**Directions**:
- 1) Could you rewrite the listing from the line with "Task: Launch Firefox from the taskbar" through the line with "Action: pos(163,796)", replacing "taskbar" with "dock" and keeping everything else the same? Leave the pictures out.
- 2) Can you extend the passage on London's transport problems, continuing after its last sentence?

**Passage provided**:

---

Public transport is the end. The dispute between the DLR [Docklands Light Railway] and the Jubilee Line for example. Technology is a mess in and out of London - it's disgusting, unreliable and uncomfortable. I hate traveling in and out - the bit here to Tower Bridge is the worst - the City is seized up. We've worked very hard to make things happen. France, Germany and Spain have much better transport . The problem is there's no consistency in policy, someone needs to be responsible.

There is a crucial issue regarding the ability to cross London especially for business trips. Some respondents pointed to the example of the investment bank Lazards moving to the West End, where most of its major corporate clients are, to avoid the inconvenience of traveling between the City and the West End for meetings. Conversely, one respondent in a fringe location spoke of the intention to move to an office in the City in order to overcome the difficulty of traveling to clients there.

In terms of travel to work patterns, being located to any degree North, South, East or West of the center was perceived to limit the geographic scope of where staff would travel from. To some extent this was more limiting at lower levels in the organization as the senior staff had the wherewithal to pick a more favorable residential area with a view to travel to work. Many respondents expressed their concern about the impact of vexing and lengthy commutes on their staff, sapping energy and enthusiasm. In addition to over-crowding and unreliability there were adverse comments on the sheer shabbiness of the underground, and concern was expressed regarding the safety of the electrical installations. As the following quotations illustrate, while the cost of housing in London was not seen as a key issue threatening the cluster, transportation difficulties were.

I don't think [London housing] costs are higher. Actually the costs are less. Our costs of people living in Singapore or Hong Kong, even Moscow, are just as high as in London. They're less in Germany, slightly less in Paris. They're certainly less in Amsterdam but I wouldn't have said that is a factor at all.

I hear lots of complaints about transport, I hear less about houses. People seem to cope with housing just by moving further out. Then they get clobbered by the transport system - you become more and more reliant on having an efficient transport system which we manifestly don't have.

Within the "square mile" of the City there is less of an issue regarding transport, since people can walk to appointments. However, the problems of traversing the center of London, particularly East-West, were identified by many respondents as a key concern. The following quotation illustrates the nature of the concern, which turns on the unpredictability of travel and the cost in terms of wasted time and energy:

How much time is wasted? A lot of time and money and someone should add it all up . All the routes East-West constantly jammed up. The tube incredibly unreliable, breaking down - the Central and the District Line. And if you're trying to get from or to Heathrow, you're in one of these traffic jams - it's getting to people.

The major concern regarding international travel is access to airports, especially the City-Heathrow link and to a lesser extent the reliability of transport once the airport has been reached. One respondent based in Canary Wharf reported leaving three hours before a Heathrow flight, and clearly regarded this as being unreasonable. One respondent who expressed an opinion on whether the problems of international travel stopped people coming to London expressed doubt that it would. Nevertheless, there were references to meetings being delayed or cancelled because people arriving on international flights had difficulty getting from the airport to the meeting. One thing which to some extent overcomes the problems of getting, for example, from Heathrow to the center of London is that, once there, it is possible to efficiently arrange a series of meetings with firms in close proximity.

---

**Supplied information**:
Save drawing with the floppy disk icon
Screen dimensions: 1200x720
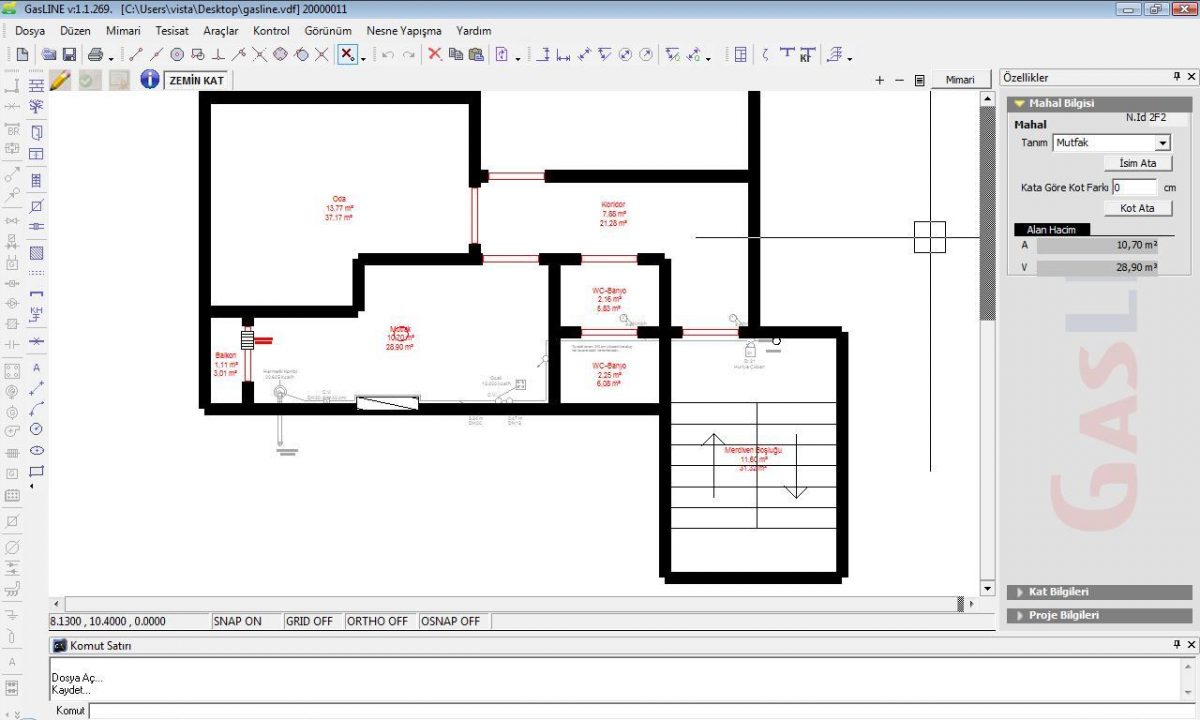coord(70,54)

---

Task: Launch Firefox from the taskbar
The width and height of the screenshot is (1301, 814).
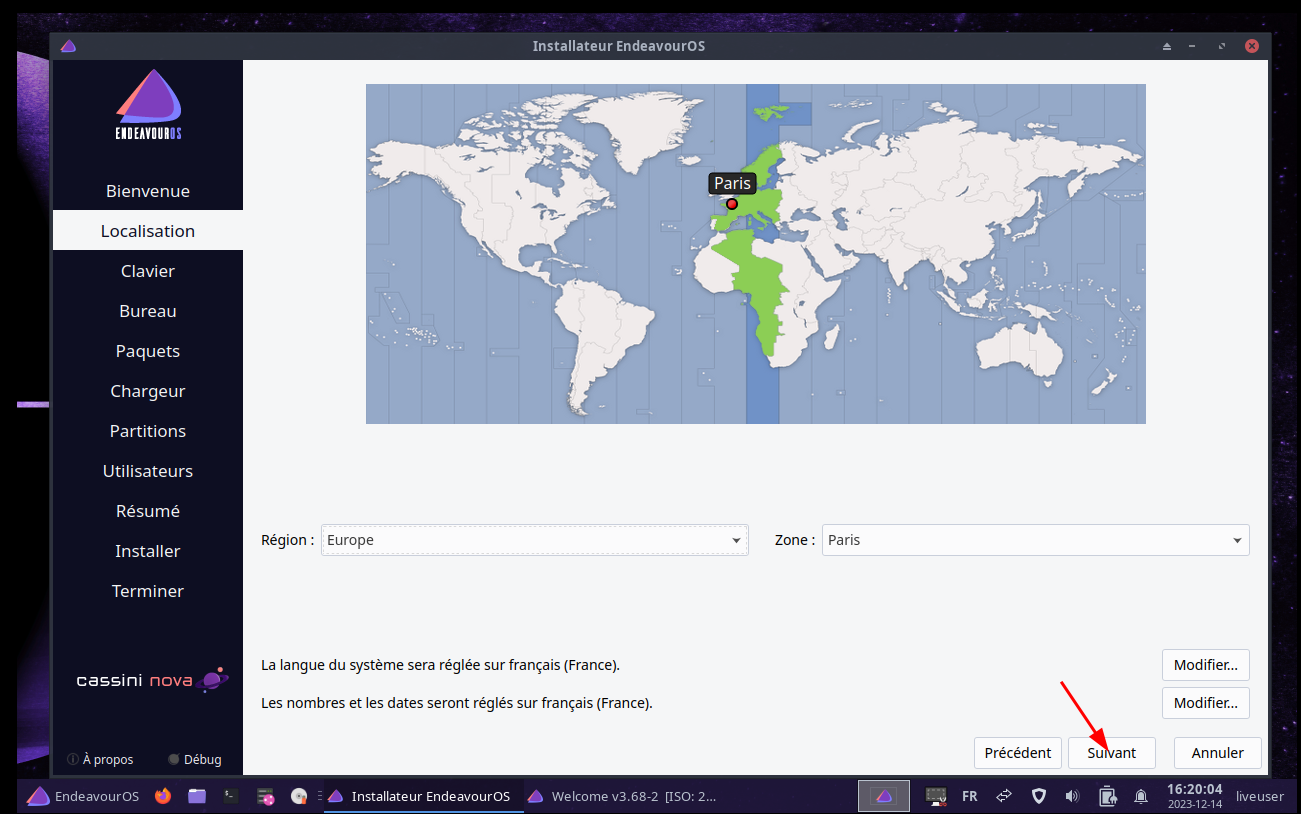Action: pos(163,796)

---

**Exercise responses**:
- 1)
Task: Launch Firefox from the dock
The width and height of the screenshot is (1301, 814).
Action: pos(163,796)

- 2)
City Airport is good, it's nearby, but getting to City Airport is a complete pain and people's experience generally of flying out of City Airport is that you're always delayed.

The accessibility of Heathrow and Gatwick from the City is a problem. If you look at where those links go to - you're talking Victoria, London Bridge . The Heathrow Express has made it considerably easier to get from Heathrow to Paddington but then you've got the nightmare of trying to get from Paddington to the City which can take three times as long as getting from Heathrow to Paddington.

The poor state of the transport infrastructure is something which is perceived to create a negative impression of the City for international clients.

International clients traveling to London are pretty shocked at times because the infrastructure is so bad, lack of investment, how shabby it is, how poor the service is.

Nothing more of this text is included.